• WHAT NEEDS TO BE DONE: Can you output every line of the items below as a Markdown table with the columns Row and Line, numbering the rows and leaving out blank lines?

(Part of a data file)
:::
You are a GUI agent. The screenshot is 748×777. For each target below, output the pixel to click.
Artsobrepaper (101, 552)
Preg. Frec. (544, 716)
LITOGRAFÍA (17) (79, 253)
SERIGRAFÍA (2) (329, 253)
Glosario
:::
• SOLUTION FOR THIS PROBLEM:
| Row | Line |
|---|---|
| 1 | You are a GUI agent. The screenshot is 748×777. For each target below, output the pixel to click. |
| 2 | Artsobrepaper (101, 552) |
| 3 | Preg. Frec. (544, 716) |
| 4 | LITOGRAFÍA (17) (79, 253) |
| 5 | SERIGRAFÍA (2) (329, 253) |
| 6 | Glosario |